I think it would be easier with a 4 yo. Farmwife's Grace is my heroine with this. It seems the younger kids take it more in stride. It would probably be permanent and changed every month until decided it was no longer needed. One benefit for your daughter would be the slow feeds... Harder to drink boluses with her issues I suspect...

 

[Farmwife]

Grace's tube was replaced every four weeks. Do you know how they plan to insert the tube. Some GI's have it done in the hospital and some have it done at home. Ours was done at home. A home health care nurse came to our home and inserted it. The she came back every four weeks to change it and monitor her vitals.


Oh and Thanks Carolin:smile:

 

[cherryblossoms]

I'm not sure. I put a call in to the doctor this morning.
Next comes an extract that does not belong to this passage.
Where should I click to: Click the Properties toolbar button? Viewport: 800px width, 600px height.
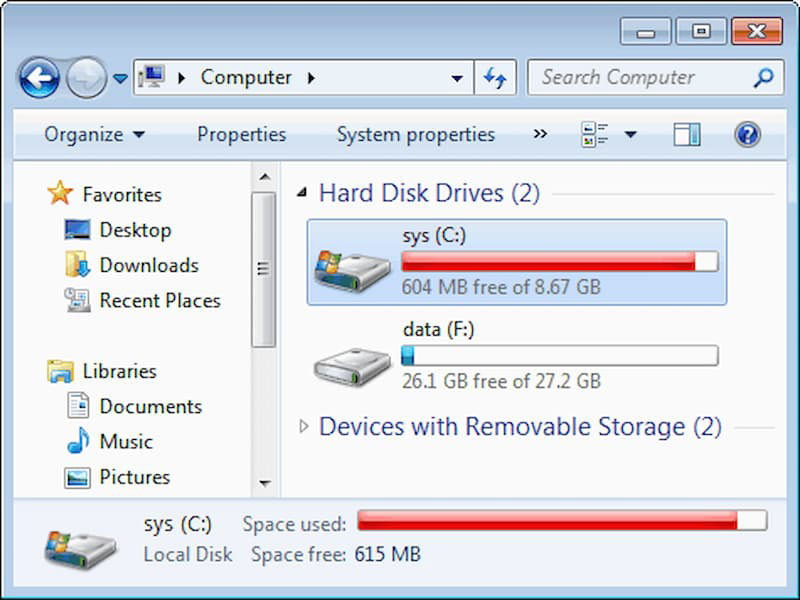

So I'll update when I hear something back. Just waiting right now! Thanks for the replies

 

[poppets mum]

My dd was 7 when she had hers. It stayed in most of the time only coming out by accident. I believe they are changed after a month. I did not like the Hospital making us as parents insert the tube but once it was in she barely noticed it after a few days. I think it makes the throat a little sore at first.

 

[cherryblossoms]

Thanks for the help and support, everyone. It looks like we'll be staying tube free for now. The NG tube won't be an option because of DD's reflux and esophagitis. GI doc doesn't want to jump to a j tube or anything just yet, because of the additional inflammation it can cause. So lots of nagging is in my future lol. I made up a fresh new sticker chart for this, and DD does well if I set a timer while she drinks. Wish us luck!

 

[my little penguin]

We did sticker charts for DS and he drank all of his.
When he was no food we paid him . Now he drinks for free.